Instructions
#1 From the flight safety article, write out the passage between "The recent tragic" and "items in hand.", inclusive.
#2 Using the flight safety article, decide whether each statement agrees with it: (a) the Aeroflot flight 1492 crash took place on May 5th; (b) reading the safety card and listening to the briefing together takes more than ten minutes; (c) frequent flyers need not read the safety card or listen to the briefing. For each, answer yes or no and quote the words that decide it.

Passage to read
What to do in the *Unlikely* Event of an Aircraft Emergency

Flight safety - so easy a three-year-old can do it!

Flight safety - so easy a three-year-old can do it!


The recent tragic crash of Aeroflot flight 1492 has dredged up a commonly discussed topic – passenger preparation and response in the event an aircraft emergency. Early reports from the May 5th crash that took the lives of at least 40 passengers, indicate that many survivors took extra time during the evacuation process (while the airplane was burning) to retrieve personal belongings. Video that spread around social media in the hours after the accident appeared to show passengers exiting the escape slides and running on the airfield with bags, suitcases, and other items in hand.

It is important to follow these basic rules in the event of an emergency, to ensure not only your safety, but the safety of fellow passengers.

1. Read the safety card and listen to the safety briefing. This is something that everyone should do on every flight, even if you are a frequent flyer. Both are in place for a reason – your safety. Each aircraft type is unique and the emergency procedures might be different from one aircraft to another. It takes less than five minutes to do both. And, if you see other passengers nearby not doing the same and are comfortable doing so, kindly engage them in conversation regarding emergency procedures. I know several people that are not shy about speaking with fellow passengers about emergency procedures. Who knows? Your discussion might save their life, or yours.

Given material
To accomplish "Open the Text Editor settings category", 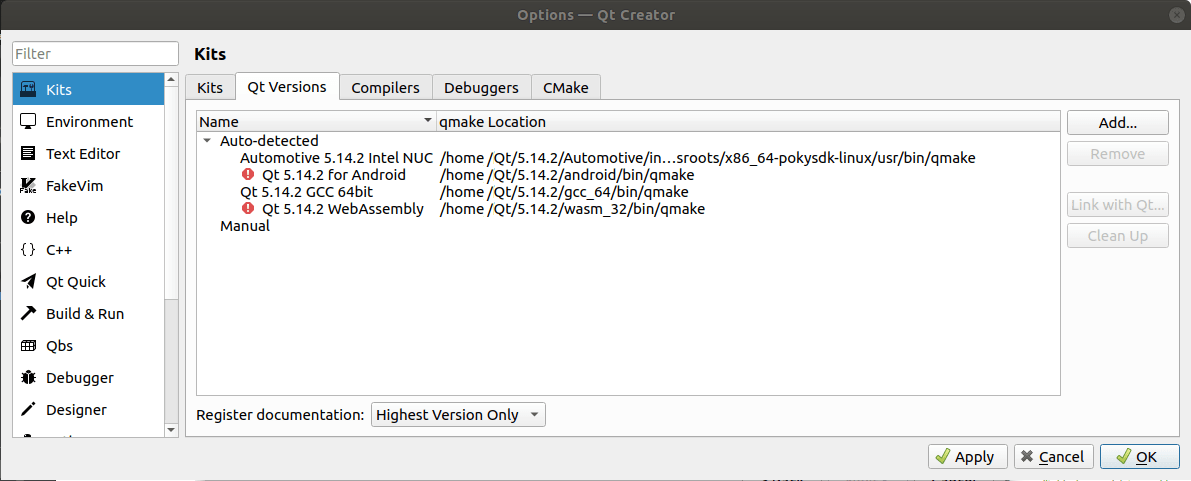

Responses in order
#1
The recent tragic crash of Aeroflot flight 1492 has dredged up a commonly discussed topic – passenger preparation and response in the event an aircraft emergency. Early reports from the May 5th crash that took the lives of at least 40 passengers, indicate that many survivors took extra time during the evacuation process (while the airplane was burning) to retrieve personal belongings. Video that spread around social media in the hours after the accident appeared to show passengers exiting the escape slides and running on the airfield with bags, suitcases, and other items in hand.

#2
(a) Yes: "the May 5th crash"
(b) No: "It takes less than five minutes to do both."
(c) No: "This is something that everyone should do on every flight, even if you are a frequent flyer."